C’est vrai. Violée à 13 ans par Roman Polanski, Samantha Geimer, qui a signé notre tribune puis publié un second texte dans Le Monde, a très bien décortiqué cette injonction à la souffrance. Effectivement, le viol est aujourd’hui le seul crime dont on attend de la victime qu’elle ne s’en sorte jamais. L’idée sous-jacente est qu’une agression contre le sexe des femmes constitue une atteinte exceptionnelle. Pour ma part, si je réprouve évidemment les viols, je considère que leurs victimes peuvent garder la force de dire : « En fin de compte, ça ne m’a rien fait. » Certains violeurs psychopathes n’expriment pas seulement un désir sexuel, mais aussi un désir de destruction et de domination totale sur leur victime. Leur faire ce genre de pied-de-nez est une façon de reprendre la main.
Cette forme nouvelle de sacralisation du corps féminin paraît incohérente quand on soutient la FIV, la PMA et la GPA.
Sans doute, alors qu’on peut acheter un enfant à l’étranger par GPA, prétendre en même temps que mettre une main sur le genou est le dernier des affronts est peu cohérent. Mais je crains que la cohérence, voire la plus évidente des logiques, soit le cadet des soucis de bien des féministes contemporaines.
Vous êtes en revanche fort conséquente. Libérale intégrale, vous soutenez la GPA et même le projet d’un utérus artificiel tant vous semblez rejeter les fonctions biologiques de la femme. Pourquoi nourrissez-vous tant de haine envers votre utérus ?
À tout prendre, ce n’est pas tant de la haine que de la rancœur que j’éprouve, mais je n’impose pas mon ressenti personnel. Certes, quand j’étais enceinte, j’avais l’impression atroce d’avoir été trahie par mon corps, d’avoir un alien en moi. Inversement, d’autres femmes n’ont jamais été aussi heureuses que pendant leur grossesse. Grand bien leur fasse ! Partisane de la liberté, je n’entends imposer aucun choix. Je cherche simplement à élargir le champ des possibles.
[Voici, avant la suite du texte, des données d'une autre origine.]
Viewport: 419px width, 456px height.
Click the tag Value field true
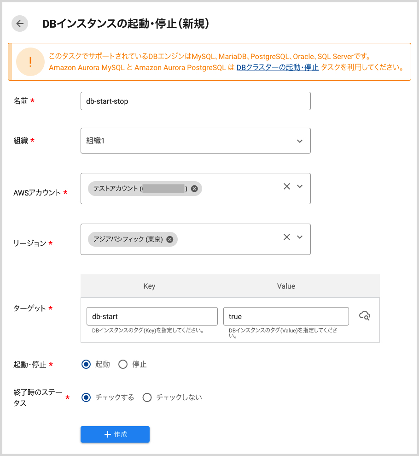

À l’avenir, la gestation artificielle pourrait éviter aux femmes qui le souhaitent de devoir porter leur enfant.
Vous allez un peu plus loin que la liberté de choix en écrivant : « Le mariage est un cercueil dont les enfants sont les clous » !
C’est le titre-blague d’un de mes chapitres. J’y montre que les enfants sont l’un des premiers facteurs de dissolution du couple parce que leur irruption correspond au moment où la différence comportementale entre hommes et femmes se creuse. Naissent alors très souvent des conflits que les couples sans enfants ne connaissent pas. Et ceux qui n’arrivent pas à résoudre ces conflits se séparent ou divorcent.
Pour ne pas désespérer nos lectrices, pouvez-vous nous affirmer que la passion amoureuse et ses dévastations ne vont pas disparaître ?
Je ne crois pas à la disparition de l’amour, mais il n’est pas impossible que ses formes les plus toxiques s’atténuent. À l’avenir, on pourra sûrement guérir d’un chagrin d’amour en ingérant des médicaments adaptés.